As a concluding thought, Adamkiewicz said he would like to see more work aimed at understanding how household activities affect indoor PM levels and how exposure disparities are related to conditions or activities
that can be mitigated. There are needs, he said, to better understand the links among energy, housing, and health; to recognize the importance of subpopulations—rural versus urban, the elderly, and those in managed or public housing, for example; and to take environmental justice into account when designing studies to assess exposure to indoor PM. He added that he believes a proposal from the U.S. Department of Housing and Urban Development calling for all public housing in the United States to be smoke-free4 would be the biggest indoor PM2.5 intervention possible.
DISCUSSION
Richard Corsi asked Adamkiewicz if any comparisons are being made between new conventional housing and new green housing because, he said, in his mind it is not a fair comparison to pit new green housing against existing housing. Adamkiewicz acknowledged Corsi’s point and said that the only counter to that question is whether all new public housing should be green. “I feel that green new construction is not going to be the answer for all public housing in the United States, but that there are things we can learn about the effect of green elements,” he said.
William Nazaroff asked the panelists to comment on the somewhat conflicting evidence he had heard in the day’s presentations about whether increasing ventilation was good or bad. Harrison responded that there is no simple answer to this question given that good ventilation will increase the amount of outdoor PM that gets indoors but will also decrease the amount of indoor PM that remains in the house when there are significant indoor sources of PM. Turpin added that ventilation itself will not address concerns about indoor PM and PM precursors.

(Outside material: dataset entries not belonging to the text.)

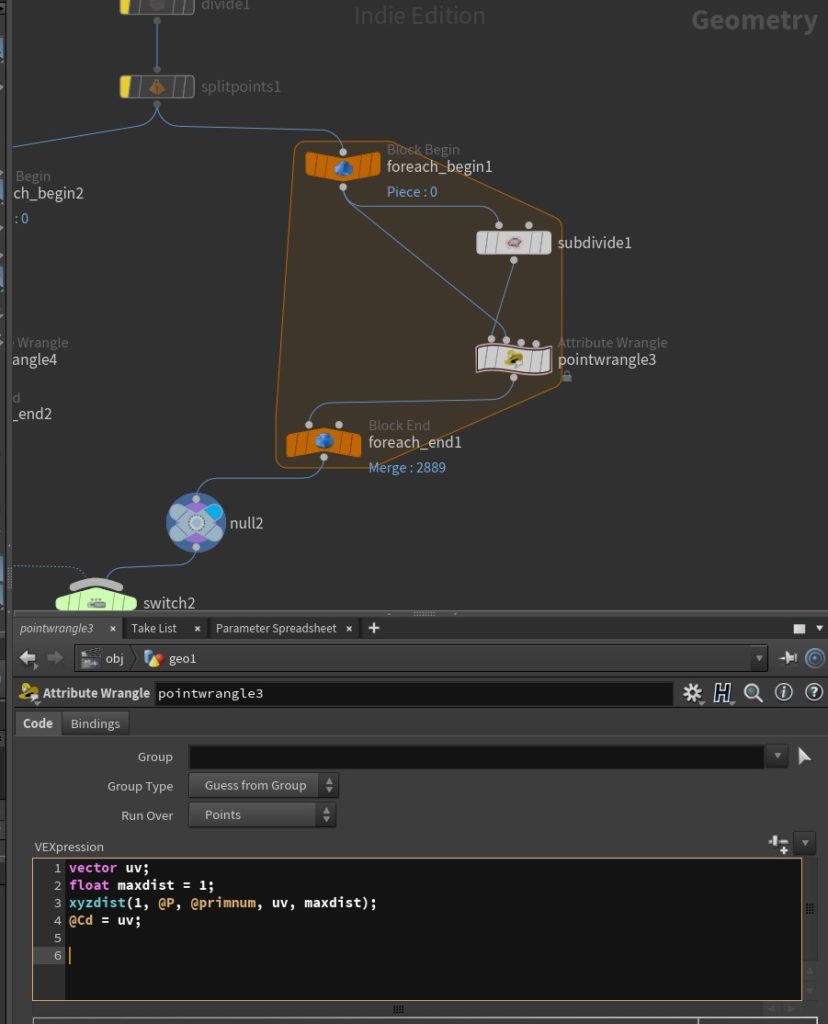Open help for Attribute Wrangle
Image resolution: width=828 pixels, height=1024 pixels.
[x=814, y=692]
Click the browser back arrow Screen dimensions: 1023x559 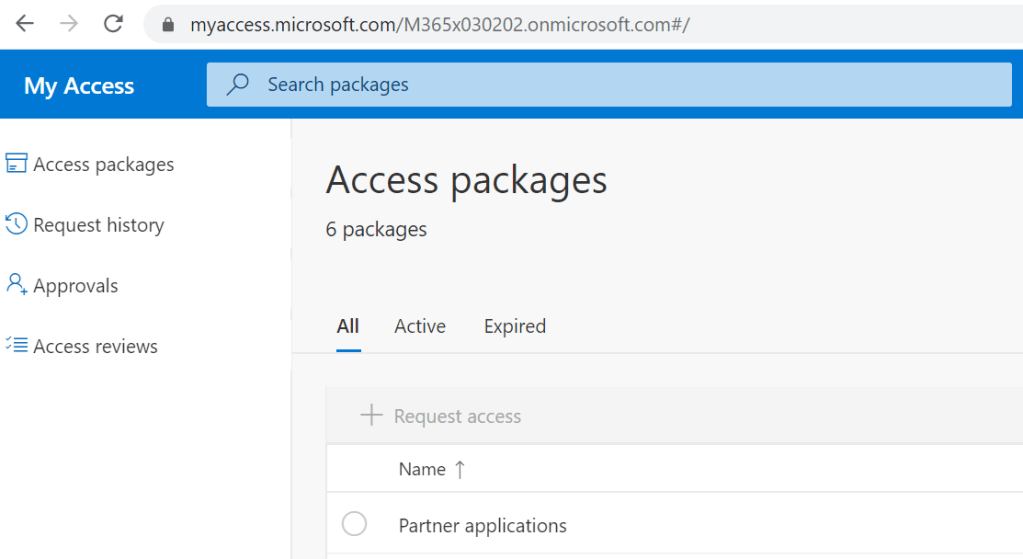(24, 24)
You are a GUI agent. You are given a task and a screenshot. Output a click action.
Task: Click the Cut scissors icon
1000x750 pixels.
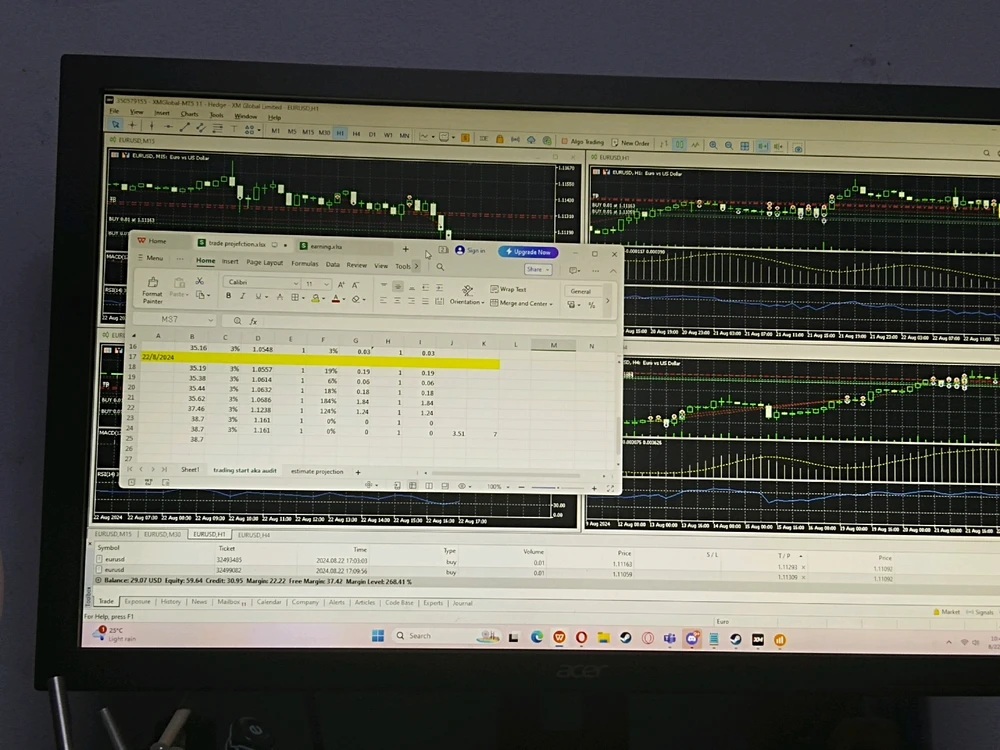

The better answer, she said, is to reduce indoor and outdoor emissions of PM. Jeffrey Siegel commented that not all ventilation is equal and that the benefits of ventilation depend on the pathway it takes in a building and whether a ventilation system takes advantage of opportunities to mitigate PM levels. “I think it is more a question of how we do ventilation rather than assessing whether ventilation is good or bad,” Siegel said.
___________________
4 Docket FR 5597-P-02 Instituting Smoke-Free Public Housing, 180 FR 71762 (November 17, 2015).